We are going to build a dataframe in which each row represents an script line. We will also define some characteristics such as the episode number, the season number and the character that says it.
\
To do this, we will go through the text file with the script line by line and selecting only the information we are interested in.

In [99]:
%%time
# Dataframe with sentences
df = pd.DataFrame()
scene_shift_keywords = ['scene shifts', 'cut to', '---']

with open('../data/raw/script_raw.txt', 'r') as f:
    
    for line in tqdm(f.readlines()):

        if line == "\n":
            continue
        elif np.sum([keyword in line.lower() for keyword in scene_shift_keywords]) > 0:
            current_scene += 1
            
        elif not line[0].isalpha() or line.endswith(']\n'):
            continue
        
        elif line.startswith('SEASON'):
            current_season = line.split()[1]
        elif line.startswith('EPISODE'):
            episode_name = ' '.join(line.split()[3:])
            current_episode = line.split()[1]
            current_scene = 1

        elif line.isupper():
            current_scene += 1
        elif ':' in line or '(' in line:
            if '(' in line:
                split_char = '('
            else:
                split_char = ':'
                
            character_name = line.split(split_char)[0]
        
            dialog = line.split(split_char)[1].replace('\n', '')
            if split_char == '(':
                dialog = '(' + dialog
            
            
            df = df.append({
                'season':int(current_season),
                'episode': int(current_episode),
                'character': character_name,
                'text': dialog,
                'episode_name': episode_name,
                'scene': current_scene,
                }, ignore_index=True)
            
df['episode'] = df['episode'].astype(int)
df['season'] = df['season'].astype(int)
df['scene'] = df['scene'].astype(int)
        
            
df.shape

100%|██████████| 67876/67876 [03:00<00:00, 375.47it/s]


CPU times: user 3min, sys: 748 ms, total: 3min 1s
Wall time: 3min


(25058, 6)

## Load ratings and merge with dialogues dataframe

In [138]:
ratings = pd.read_csv('../data/raw/ratings.csv')
ratings.head()

Unnamed: 0,episode_name,rate
0,Winter Is Coming,9.1
1,The Kingsroad,8.8
2,Lord Snow,8.7
3,"Cripples, Bastards, and Broken Things",8.8
4,The Wolf and the Lion,9.1


In [139]:
df['episode_name'] = df['episode_name'].str.lower()
ratings['episode_name'] = ratings['episode_name'].str.lower()

In [143]:
final_df = pd.merge(df, ratings, on='episode_name', how='left')
final_df['episode_name'] = final_df['episode_name'].str.title()
final_df.head()

Unnamed: 0,character,episode,episode_name,scene,season,text,rate
0,WAYMAR ROYCE,1,Winter Is Coming,1,1,What d’you expect?
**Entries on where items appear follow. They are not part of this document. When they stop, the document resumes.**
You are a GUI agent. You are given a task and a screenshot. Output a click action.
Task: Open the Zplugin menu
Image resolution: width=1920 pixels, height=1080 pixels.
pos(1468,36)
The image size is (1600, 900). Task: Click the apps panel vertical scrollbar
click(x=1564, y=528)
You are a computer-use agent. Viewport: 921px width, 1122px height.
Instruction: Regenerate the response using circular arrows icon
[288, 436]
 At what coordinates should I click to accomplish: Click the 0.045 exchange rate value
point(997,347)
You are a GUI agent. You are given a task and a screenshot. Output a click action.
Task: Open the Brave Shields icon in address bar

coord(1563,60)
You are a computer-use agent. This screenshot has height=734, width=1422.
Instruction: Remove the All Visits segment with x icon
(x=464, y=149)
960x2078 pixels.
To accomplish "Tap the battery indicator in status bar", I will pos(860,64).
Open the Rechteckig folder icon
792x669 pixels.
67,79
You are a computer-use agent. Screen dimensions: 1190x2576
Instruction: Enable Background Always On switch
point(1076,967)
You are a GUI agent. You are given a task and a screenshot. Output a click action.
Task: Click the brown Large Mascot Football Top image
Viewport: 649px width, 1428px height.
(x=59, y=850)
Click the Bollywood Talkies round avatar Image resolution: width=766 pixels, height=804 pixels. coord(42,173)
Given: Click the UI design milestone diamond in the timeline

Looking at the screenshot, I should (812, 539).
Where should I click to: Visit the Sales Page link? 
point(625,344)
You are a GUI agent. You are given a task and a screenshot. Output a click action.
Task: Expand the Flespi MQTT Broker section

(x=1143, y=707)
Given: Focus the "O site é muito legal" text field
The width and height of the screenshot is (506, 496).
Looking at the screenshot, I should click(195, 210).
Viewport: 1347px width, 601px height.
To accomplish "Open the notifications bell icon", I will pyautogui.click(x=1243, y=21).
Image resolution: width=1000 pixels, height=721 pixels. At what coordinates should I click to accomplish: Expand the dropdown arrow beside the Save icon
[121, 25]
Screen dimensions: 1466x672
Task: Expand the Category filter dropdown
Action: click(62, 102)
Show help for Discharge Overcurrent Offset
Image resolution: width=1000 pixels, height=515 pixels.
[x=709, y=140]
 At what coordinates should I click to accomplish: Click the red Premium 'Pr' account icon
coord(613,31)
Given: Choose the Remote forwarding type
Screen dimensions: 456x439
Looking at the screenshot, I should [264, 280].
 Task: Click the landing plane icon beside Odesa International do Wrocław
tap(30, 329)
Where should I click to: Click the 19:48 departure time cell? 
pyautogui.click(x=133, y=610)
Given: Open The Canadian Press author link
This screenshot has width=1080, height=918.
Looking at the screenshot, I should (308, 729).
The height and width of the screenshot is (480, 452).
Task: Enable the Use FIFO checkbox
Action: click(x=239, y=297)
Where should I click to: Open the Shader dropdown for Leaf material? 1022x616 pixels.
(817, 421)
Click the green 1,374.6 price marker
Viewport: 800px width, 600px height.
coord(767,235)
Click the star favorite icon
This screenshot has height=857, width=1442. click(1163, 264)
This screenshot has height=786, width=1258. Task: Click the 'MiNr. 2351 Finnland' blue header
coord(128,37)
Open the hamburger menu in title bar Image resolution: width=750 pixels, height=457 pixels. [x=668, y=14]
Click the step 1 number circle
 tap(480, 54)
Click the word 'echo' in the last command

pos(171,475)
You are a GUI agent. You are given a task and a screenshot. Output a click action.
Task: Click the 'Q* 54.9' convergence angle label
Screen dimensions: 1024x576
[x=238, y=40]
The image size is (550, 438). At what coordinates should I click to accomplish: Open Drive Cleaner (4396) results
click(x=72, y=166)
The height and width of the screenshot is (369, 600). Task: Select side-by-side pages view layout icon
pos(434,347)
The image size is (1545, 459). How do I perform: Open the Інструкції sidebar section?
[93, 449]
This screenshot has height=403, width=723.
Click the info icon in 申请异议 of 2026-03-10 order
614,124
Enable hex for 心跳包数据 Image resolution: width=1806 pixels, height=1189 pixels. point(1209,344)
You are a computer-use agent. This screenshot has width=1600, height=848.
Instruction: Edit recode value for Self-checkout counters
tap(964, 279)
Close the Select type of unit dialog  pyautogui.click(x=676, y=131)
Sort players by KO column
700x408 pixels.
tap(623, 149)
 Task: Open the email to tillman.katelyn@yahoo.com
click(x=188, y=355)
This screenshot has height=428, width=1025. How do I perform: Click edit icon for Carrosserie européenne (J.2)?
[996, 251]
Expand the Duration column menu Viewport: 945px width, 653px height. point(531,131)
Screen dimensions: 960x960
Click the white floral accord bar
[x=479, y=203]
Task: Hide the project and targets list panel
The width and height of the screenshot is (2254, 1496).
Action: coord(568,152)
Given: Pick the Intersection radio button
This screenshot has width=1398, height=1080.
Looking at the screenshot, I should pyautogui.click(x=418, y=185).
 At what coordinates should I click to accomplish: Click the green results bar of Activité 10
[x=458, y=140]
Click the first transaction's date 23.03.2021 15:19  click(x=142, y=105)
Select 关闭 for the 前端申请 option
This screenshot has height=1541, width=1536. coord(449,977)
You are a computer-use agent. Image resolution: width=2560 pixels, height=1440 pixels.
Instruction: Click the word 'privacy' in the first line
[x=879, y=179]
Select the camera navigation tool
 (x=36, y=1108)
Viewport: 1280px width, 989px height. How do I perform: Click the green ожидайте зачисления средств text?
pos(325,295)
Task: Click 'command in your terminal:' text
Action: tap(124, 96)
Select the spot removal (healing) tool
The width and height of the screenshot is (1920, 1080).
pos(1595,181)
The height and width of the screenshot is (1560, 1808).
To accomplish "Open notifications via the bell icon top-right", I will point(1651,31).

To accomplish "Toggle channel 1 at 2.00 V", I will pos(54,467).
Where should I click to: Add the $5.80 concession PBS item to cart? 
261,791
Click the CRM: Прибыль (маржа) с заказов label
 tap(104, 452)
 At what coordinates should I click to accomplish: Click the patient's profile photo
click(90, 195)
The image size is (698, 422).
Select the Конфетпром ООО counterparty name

They’re savages. One lot s...,9.1
1,WILL,1,Winter Is Coming,1,1,I’ve never seen wildlings do a thing like thi...,9.1
2,WAYMAR ROYCE,1,Winter Is Coming,1,1,How close did you get?,9.1
3,WILL,1,Winter Is Coming,1,1,Close as any man would.,9.1
4,GARED,1,Winter Is Coming,1,1,We should head back to the wall.,9.1


In [146]:
final_df.to_csv('../data/processed/got.csv', index=False)